As the title says, i started by selfhosting OpenWebUI including Ollama on my RIG. I have been pretty happy but the more i dig into this stuff, more i understand that i am doing it wrong and i definitely need to switch to llama.cpp / ik_llama.cpp.
But i have a few questions…
-
I want a web based LLM chat GUI, because that’s my 80% usage for AI. If i go with llama.cpp, do i need to ditch OpenWebUI as well? Is there a better UI? Do i need an UI?
-
i am currently hosting it all with a docker compose file. Is this still doable if i switch?

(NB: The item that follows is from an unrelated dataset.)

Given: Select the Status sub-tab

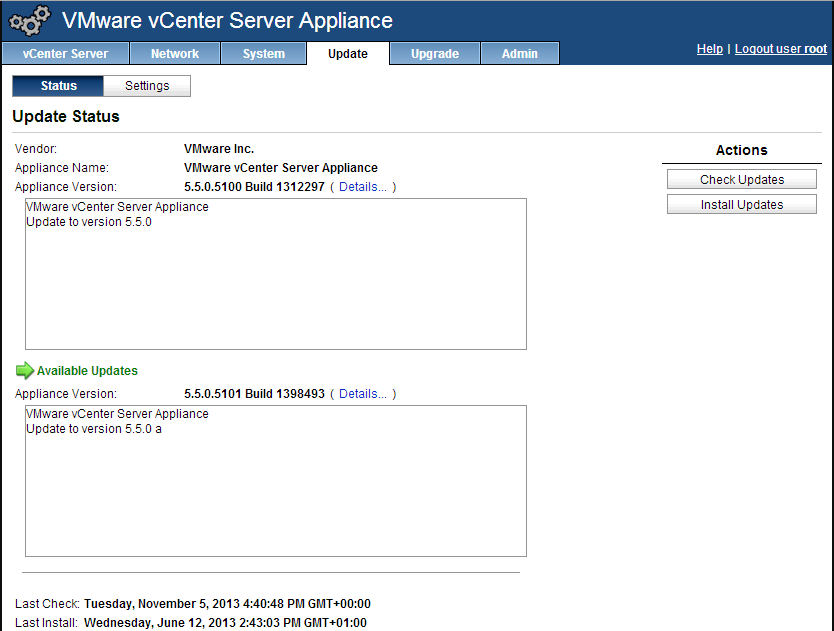Looking at the screenshot, I should click(59, 86).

I can go bare-metal (Gentoo server, good skills on my side) but it’s the maintenance part, a “podman compose pull” is just easier… or i am lazy.
-
the server is headless and always accessed remotely via web or ssh, just to be clear.
My hardware is a NVIDIA RTX A4000 16GB VRAM on a I7-8700@3200Ghz with 64GB system RAM (shared with far too many services).

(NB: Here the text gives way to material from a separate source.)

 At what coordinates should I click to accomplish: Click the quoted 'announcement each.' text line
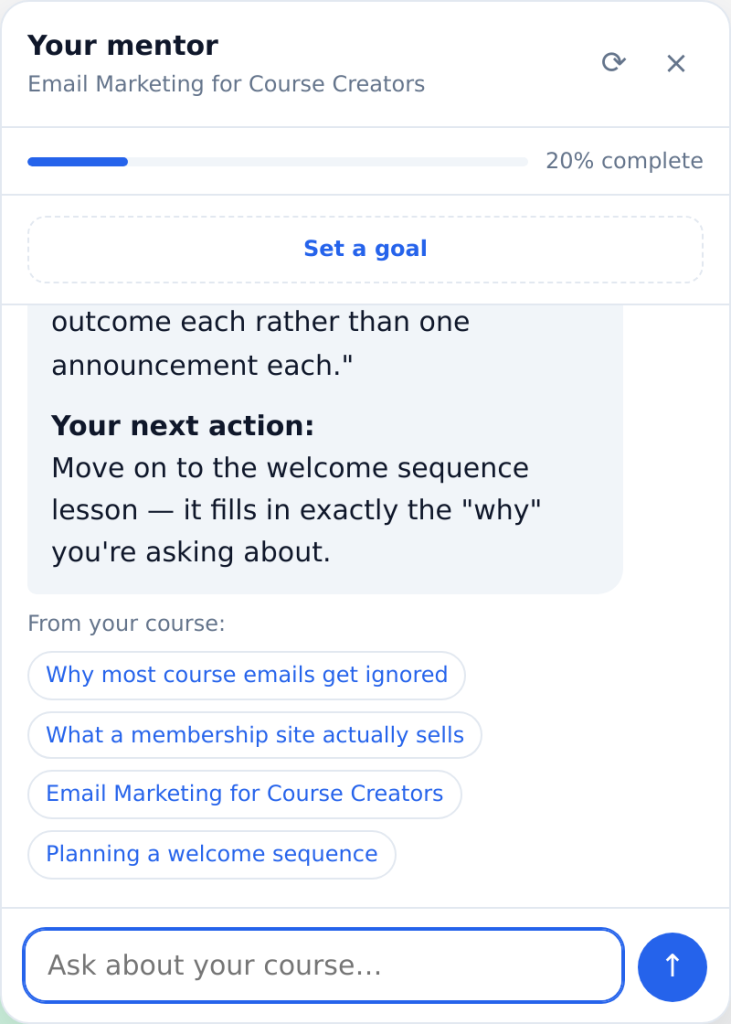click(202, 366)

I’d not use ollama, it’s basically just a fancy wrapper around lama.cpp.
There’s also modules/docker containers to hot swap models with lama.cpp
My model hosting setup is: Lama.cpp -> Open web UI
Lama.cpp is running in a local shell on my Mac Mini, since setting up GPU support with metal is (or was?) a pain. And open web UI sits in a docker with a local storage mounted so it have persistence when updating or moving the docker.
16gigs vram however ain’t too much, you’ll be fairly limited to fairly low quants. It will be reasonably fast tho. If you can use most of your system ram you could go and host f.e. qwen 3.6 bf8(~56gb) or bf4 (~30gb). It would be slower but you also gain a lot of usability from that.
Or you host two models a smaller one on the GPU and bigger one with system ram so you can switch between “knowledge” and speed.
Using lama.cpp you’ll have to take a look at huggingface & use gguf models.
Llama.cpp has its own built-in web UI that is fairly decent. Not as full featured as open web UI, but depends what you’re after.